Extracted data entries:
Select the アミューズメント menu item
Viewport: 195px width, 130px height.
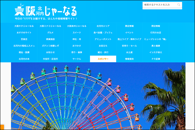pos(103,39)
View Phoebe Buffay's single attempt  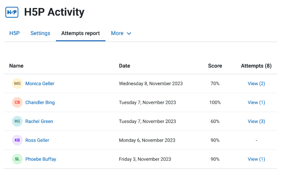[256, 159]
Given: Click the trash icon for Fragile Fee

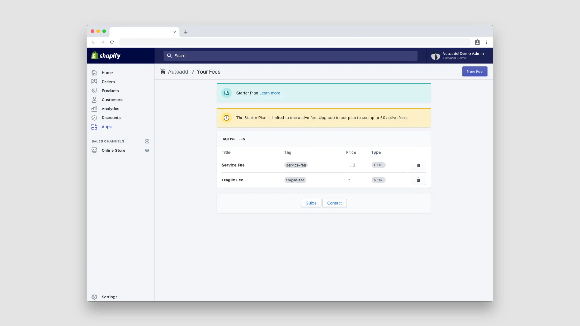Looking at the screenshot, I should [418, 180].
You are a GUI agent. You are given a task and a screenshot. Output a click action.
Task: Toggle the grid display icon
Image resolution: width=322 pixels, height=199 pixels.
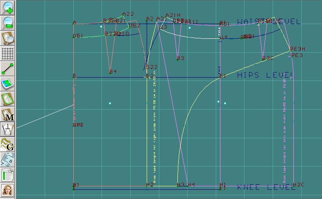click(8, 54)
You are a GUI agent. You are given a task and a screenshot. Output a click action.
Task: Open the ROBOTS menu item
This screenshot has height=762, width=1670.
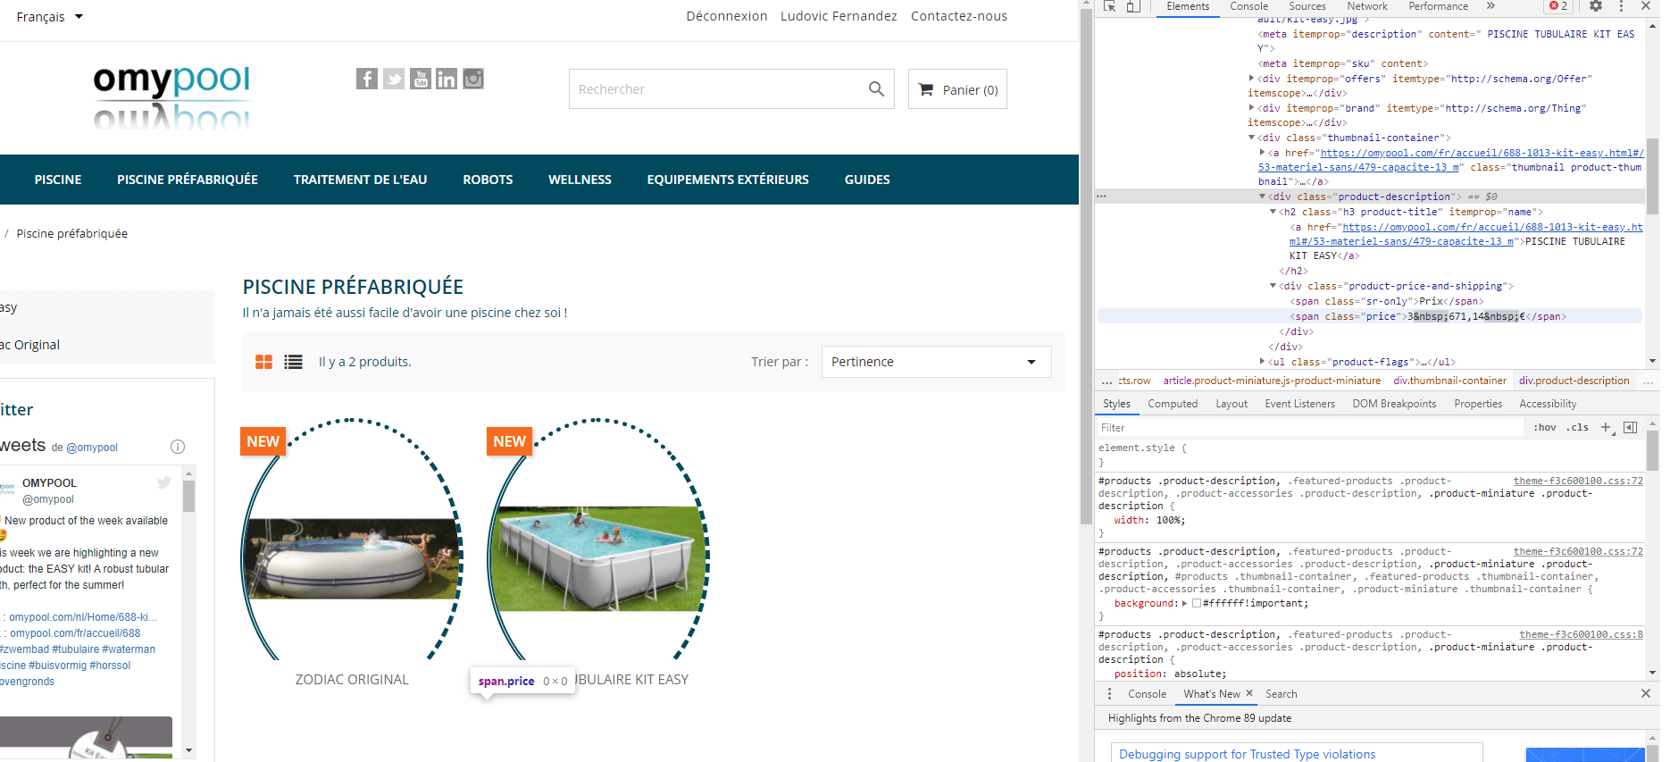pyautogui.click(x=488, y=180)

** Goal **
Reproduce, line for line and unchanged, the stretch from the line containing "Given: Click the trash icon for Fragile Fee" through the end of the records. Leave the pictures out of your answer.

** The response **
Given: Click the trash icon for Fragile Fee

Looking at the screenshot, I should [418, 180].
You are a GUI agent. You are given a task and a screenshot. Output a click action.
Task: Toggle the grid display icon
Image resolution: width=322 pixels, height=199 pixels.
click(8, 54)
You are a GUI agent. You are given a task and a screenshot. Output a click action.
Task: Open the ROBOTS menu item
This screenshot has height=762, width=1670.
pyautogui.click(x=488, y=180)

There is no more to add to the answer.